* [Work item]: Your answer must be a word-for-word copy of the data.
═══ Task material
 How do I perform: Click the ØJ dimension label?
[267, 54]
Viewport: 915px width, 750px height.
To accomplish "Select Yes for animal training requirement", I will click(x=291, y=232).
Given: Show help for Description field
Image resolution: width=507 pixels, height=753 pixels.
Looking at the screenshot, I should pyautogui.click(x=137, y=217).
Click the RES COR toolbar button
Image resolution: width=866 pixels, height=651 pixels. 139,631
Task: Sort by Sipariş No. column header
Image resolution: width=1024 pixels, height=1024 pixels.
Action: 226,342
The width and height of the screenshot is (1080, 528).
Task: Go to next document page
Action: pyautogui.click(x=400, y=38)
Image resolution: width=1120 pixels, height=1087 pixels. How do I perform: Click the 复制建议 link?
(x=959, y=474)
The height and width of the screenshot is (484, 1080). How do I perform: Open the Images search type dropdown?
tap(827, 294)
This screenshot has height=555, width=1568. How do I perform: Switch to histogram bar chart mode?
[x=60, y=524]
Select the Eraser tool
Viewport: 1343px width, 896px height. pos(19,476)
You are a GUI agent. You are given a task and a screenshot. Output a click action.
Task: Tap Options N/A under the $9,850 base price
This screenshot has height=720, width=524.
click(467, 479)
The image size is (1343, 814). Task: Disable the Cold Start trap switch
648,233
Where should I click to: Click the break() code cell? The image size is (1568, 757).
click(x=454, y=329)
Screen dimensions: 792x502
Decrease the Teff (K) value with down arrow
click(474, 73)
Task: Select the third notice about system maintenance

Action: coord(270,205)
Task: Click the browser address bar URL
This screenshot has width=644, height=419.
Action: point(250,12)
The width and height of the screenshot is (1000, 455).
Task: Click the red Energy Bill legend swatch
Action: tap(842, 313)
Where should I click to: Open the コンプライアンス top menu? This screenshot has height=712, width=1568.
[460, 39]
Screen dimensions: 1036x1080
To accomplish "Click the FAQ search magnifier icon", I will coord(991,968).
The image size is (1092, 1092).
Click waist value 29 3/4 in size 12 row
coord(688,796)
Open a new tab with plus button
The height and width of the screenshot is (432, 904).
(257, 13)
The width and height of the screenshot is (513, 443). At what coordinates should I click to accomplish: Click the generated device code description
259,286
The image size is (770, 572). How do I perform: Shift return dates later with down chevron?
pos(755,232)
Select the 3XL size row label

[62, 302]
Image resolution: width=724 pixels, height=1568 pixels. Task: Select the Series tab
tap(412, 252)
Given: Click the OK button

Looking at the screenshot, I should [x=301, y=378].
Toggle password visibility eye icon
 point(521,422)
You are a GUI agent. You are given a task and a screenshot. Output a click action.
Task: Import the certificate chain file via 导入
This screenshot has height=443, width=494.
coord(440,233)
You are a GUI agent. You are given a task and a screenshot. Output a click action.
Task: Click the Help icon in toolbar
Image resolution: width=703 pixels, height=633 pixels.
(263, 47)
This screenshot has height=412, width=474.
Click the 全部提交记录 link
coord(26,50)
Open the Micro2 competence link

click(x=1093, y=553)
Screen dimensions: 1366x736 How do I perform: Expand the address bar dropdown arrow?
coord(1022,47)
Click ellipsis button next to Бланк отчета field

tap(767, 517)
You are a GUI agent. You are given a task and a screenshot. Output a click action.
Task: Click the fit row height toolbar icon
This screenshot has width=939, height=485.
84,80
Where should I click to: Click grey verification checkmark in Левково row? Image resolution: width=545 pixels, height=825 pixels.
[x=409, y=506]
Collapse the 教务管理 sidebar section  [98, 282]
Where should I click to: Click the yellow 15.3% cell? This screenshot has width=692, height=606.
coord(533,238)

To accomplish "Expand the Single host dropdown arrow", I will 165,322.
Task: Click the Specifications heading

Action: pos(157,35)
══════
* [Exercise solution]:
 How do I perform: Click the ØJ dimension label?
[267, 54]
Viewport: 915px width, 750px height.
To accomplish "Select Yes for animal training requirement", I will click(x=291, y=232).
Given: Show help for Description field
Image resolution: width=507 pixels, height=753 pixels.
Looking at the screenshot, I should pyautogui.click(x=137, y=217).
Click the RES COR toolbar button
Image resolution: width=866 pixels, height=651 pixels. 139,631
Task: Sort by Sipariş No. column header
Image resolution: width=1024 pixels, height=1024 pixels.
Action: 226,342
The width and height of the screenshot is (1080, 528).
Task: Go to next document page
Action: pyautogui.click(x=400, y=38)
Image resolution: width=1120 pixels, height=1087 pixels. How do I perform: Click the 复制建议 link?
(x=959, y=474)
The height and width of the screenshot is (484, 1080). How do I perform: Open the Images search type dropdown?
tap(827, 294)
This screenshot has height=555, width=1568. How do I perform: Switch to histogram bar chart mode?
[x=60, y=524]
Select the Eraser tool
Viewport: 1343px width, 896px height. pos(19,476)
You are a GUI agent. You are given a task and a screenshot. Output a click action.
Task: Tap Options N/A under the $9,850 base price
This screenshot has height=720, width=524.
click(467, 479)
The image size is (1343, 814). Task: Disable the Cold Start trap switch
648,233
Where should I click to: Click the break() code cell? The image size is (1568, 757).
click(x=454, y=329)
Screen dimensions: 792x502
Decrease the Teff (K) value with down arrow
click(474, 73)
Task: Select the third notice about system maintenance

Action: coord(270,205)
Task: Click the browser address bar URL
This screenshot has width=644, height=419.
Action: point(250,12)
The width and height of the screenshot is (1000, 455).
Task: Click the red Energy Bill legend swatch
Action: tap(842, 313)
Where should I click to: Open the コンプライアンス top menu? This screenshot has height=712, width=1568.
[460, 39]
Screen dimensions: 1036x1080
To accomplish "Click the FAQ search magnifier icon", I will coord(991,968).
The image size is (1092, 1092).
Click waist value 29 3/4 in size 12 row
coord(688,796)
Open a new tab with plus button
The height and width of the screenshot is (432, 904).
(257, 13)
The width and height of the screenshot is (513, 443). At what coordinates should I click to accomplish: Click the generated device code description
259,286
The image size is (770, 572). How do I perform: Shift return dates later with down chevron?
pos(755,232)
Select the 3XL size row label

[62, 302]
Image resolution: width=724 pixels, height=1568 pixels. Task: Select the Series tab
tap(412, 252)
Given: Click the OK button

Looking at the screenshot, I should [x=301, y=378].
Toggle password visibility eye icon
 point(521,422)
You are a GUI agent. You are given a task and a screenshot. Output a click action.
Task: Import the certificate chain file via 导入
This screenshot has height=443, width=494.
coord(440,233)
You are a GUI agent. You are given a task and a screenshot. Output a click action.
Task: Click the Help icon in toolbar
Image resolution: width=703 pixels, height=633 pixels.
(263, 47)
This screenshot has height=412, width=474.
Click the 全部提交记录 link
coord(26,50)
Open the Micro2 competence link

click(x=1093, y=553)
Screen dimensions: 1366x736 How do I perform: Expand the address bar dropdown arrow?
coord(1022,47)
Click ellipsis button next to Бланк отчета field

tap(767, 517)
You are a GUI agent. You are given a task and a screenshot. Output a click action.
Task: Click the fit row height toolbar icon
This screenshot has width=939, height=485.
84,80
Where should I click to: Click grey verification checkmark in Левково row? Image resolution: width=545 pixels, height=825 pixels.
[x=409, y=506]
Collapse the 教务管理 sidebar section  [98, 282]
Where should I click to: Click the yellow 15.3% cell? This screenshot has width=692, height=606.
coord(533,238)

To accomplish "Expand the Single host dropdown arrow", I will 165,322.
Task: Click the Specifications heading

Action: pos(157,35)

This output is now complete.